Gut dysbiosis promote distant metastasis of NSCLC via regulating the host plasma metabolism

Metastasis are the main causes of death in Non-small cell lung cancer (NSCLC). Gut dysbiosis accelerated the progression of NSCLC. However, the specific role on distant metastasis of NSCLC is still unclear. 16s-rRNA gene sequencing was used to analyze the gut microbiota (GM) structure and diversity in NSCLC with non-distant metastasis (NM, n = 81) and with distant metastasis (M, n = 71). Metabonomics was conducted to determine plasma metabolic profiling of NM (n = 72) and M (42).
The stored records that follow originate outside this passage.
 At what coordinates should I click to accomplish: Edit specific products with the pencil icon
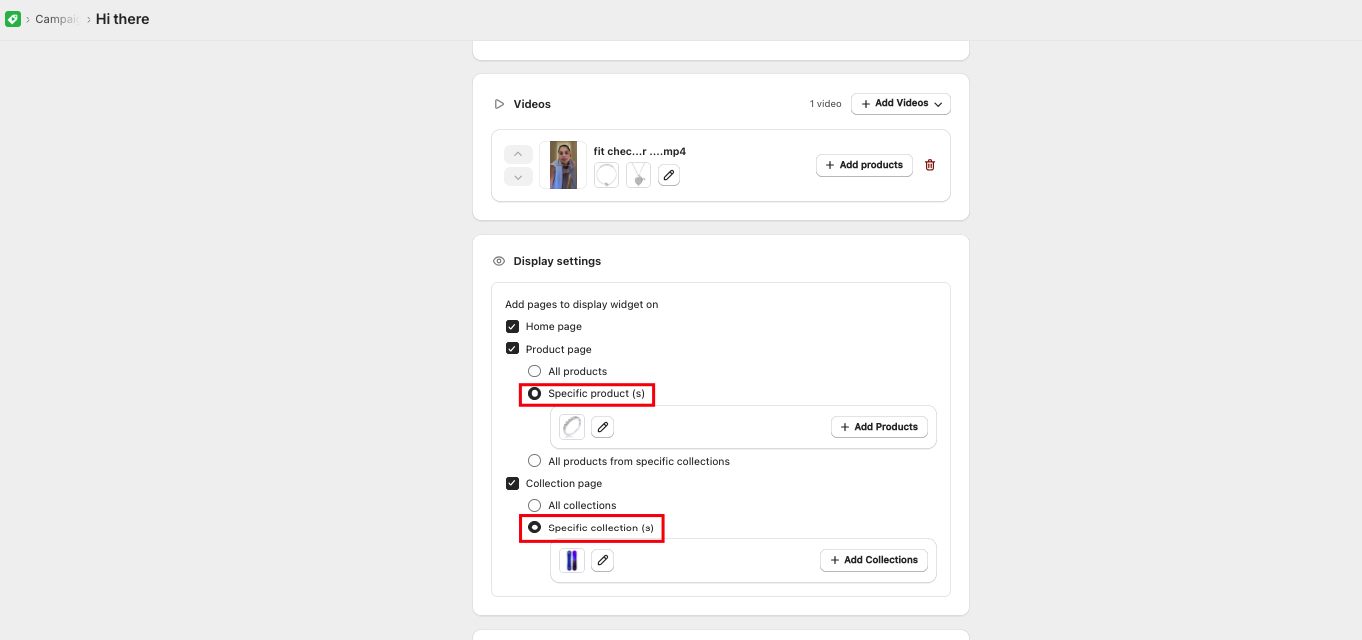[602, 427]
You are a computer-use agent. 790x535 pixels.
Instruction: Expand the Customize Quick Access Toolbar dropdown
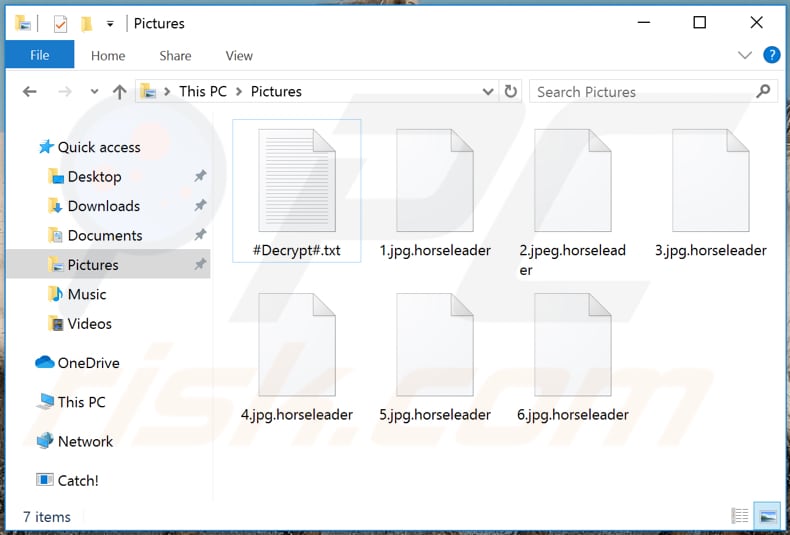click(110, 23)
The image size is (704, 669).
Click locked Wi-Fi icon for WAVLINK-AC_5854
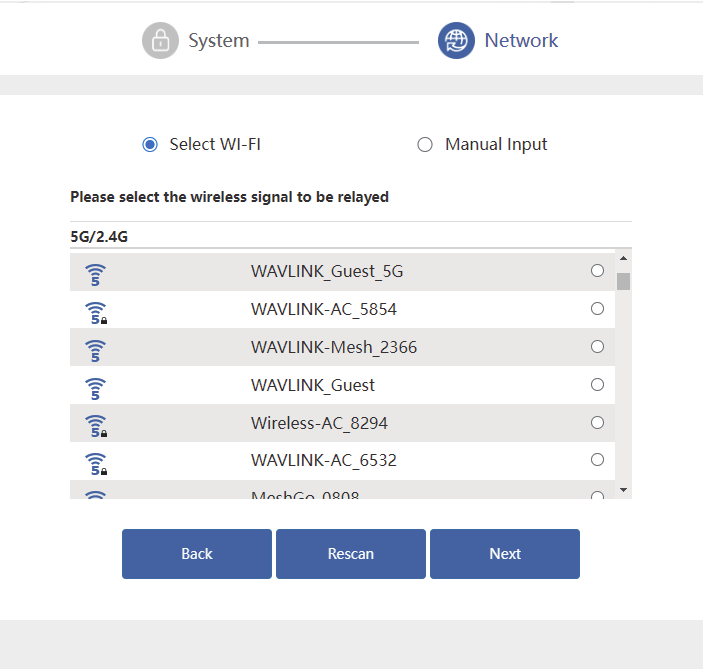coord(96,310)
Fecal microbiota transplantation (FMT) to transplant feces from M into animal models was applied to investigate the influence of GM on tumor metastasis, host metabolism, and gene expression. The α and β diversity demonstrated the gut dysbiosis between the M and NM group. 98 Differential expressed metabolites (DEM) identified and mainly involved in 10 metabolic pathways, such as Tryptophan metabolism. The mouse models evidenced FMT increased the the number of metastasis nodules. In addition, FMT changed the plasma metabolic profiling of mouse models and gene expression. Gut dysbiosis between NSCLC with and without distant metastasis may facilitate distant metastasis of tumors via regulating the host plasma metabolism, especially Tryptophan metabolism.